(Records from a dataset)
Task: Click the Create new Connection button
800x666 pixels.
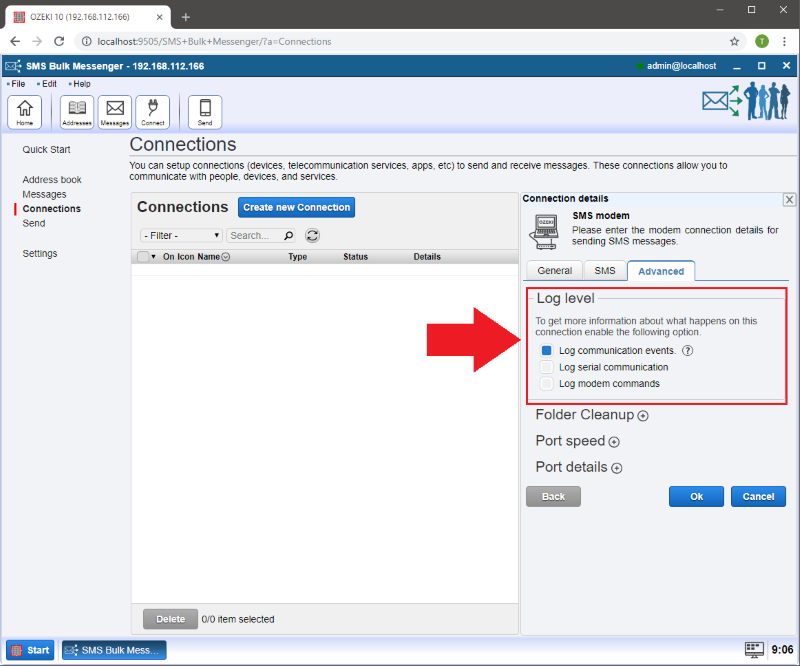Action: 296,207
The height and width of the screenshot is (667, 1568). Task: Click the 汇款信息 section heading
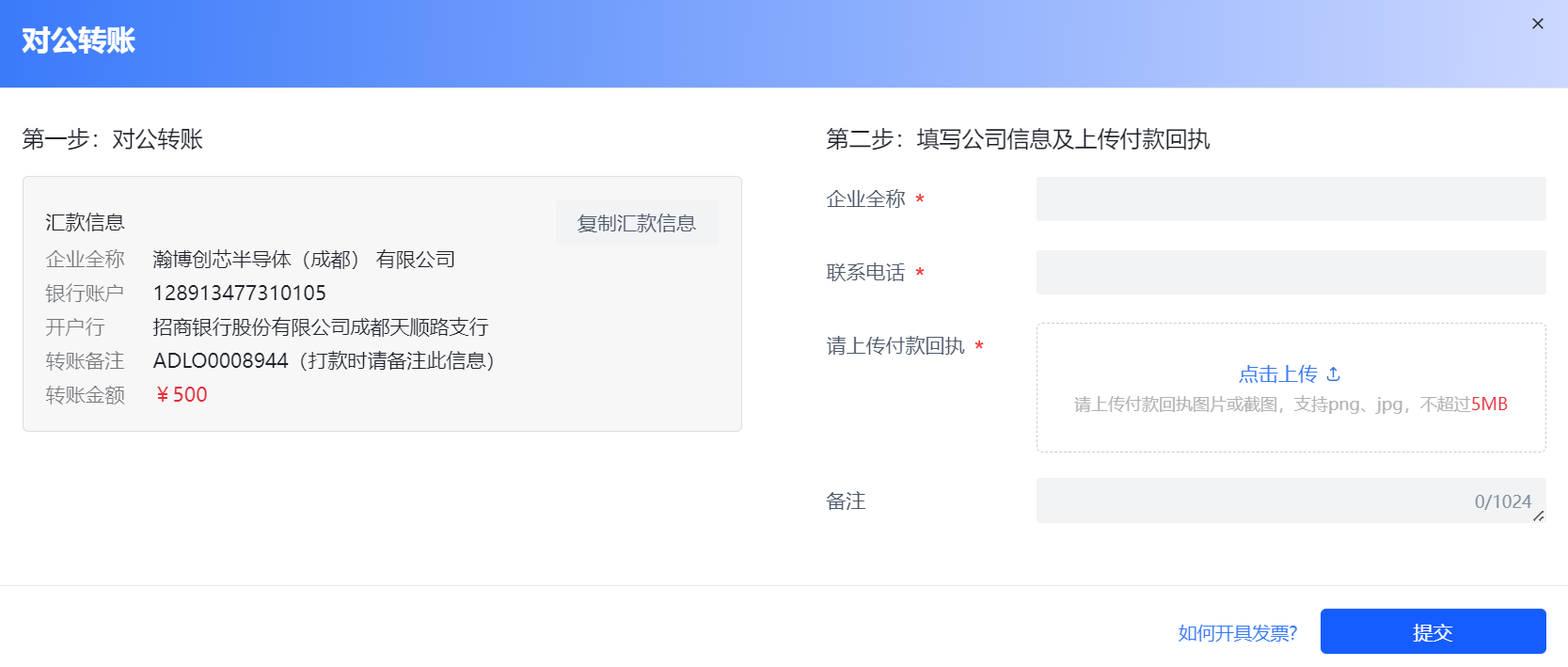click(86, 223)
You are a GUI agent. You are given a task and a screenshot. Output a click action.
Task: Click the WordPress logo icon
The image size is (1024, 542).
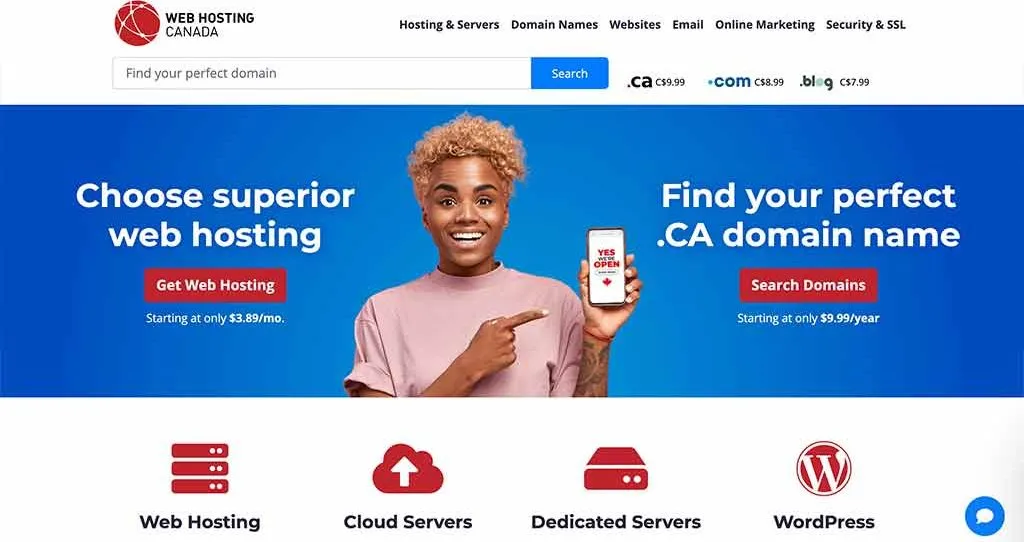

→ **Job**:
Reproduce all the items above word for word, leaving out the pictures.

→ **Written answer**:
Task: Click the Create new Connection button
800x666 pixels.
Action: 296,207
The height and width of the screenshot is (667, 1568). Task: Click the 汇款信息 section heading
click(86, 223)
You are a GUI agent. You are given a task and a screenshot. Output a click action.
Task: Click the WordPress logo icon
The image size is (1024, 542).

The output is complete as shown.